Copy out all of the data below, swapping "Publicación" for "Entrada" wherever it occurs and keeping everything else the same.

## Supplied entries
________

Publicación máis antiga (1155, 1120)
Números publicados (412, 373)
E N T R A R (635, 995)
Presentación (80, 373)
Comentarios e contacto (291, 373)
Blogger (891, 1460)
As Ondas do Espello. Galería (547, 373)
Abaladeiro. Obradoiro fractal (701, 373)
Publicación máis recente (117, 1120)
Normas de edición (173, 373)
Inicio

________

## Task answer
Entrada máis antiga (1155, 1120)
Números publicados (412, 373)
E N T R A R (635, 995)
Presentación (80, 373)
Comentarios e contacto (291, 373)
Blogger (891, 1460)
As Ondas do Espello. Galería (547, 373)
Abaladeiro. Obradoiro fractal (701, 373)
Entrada máis recente (117, 1120)
Normas de edición (173, 373)
Inicio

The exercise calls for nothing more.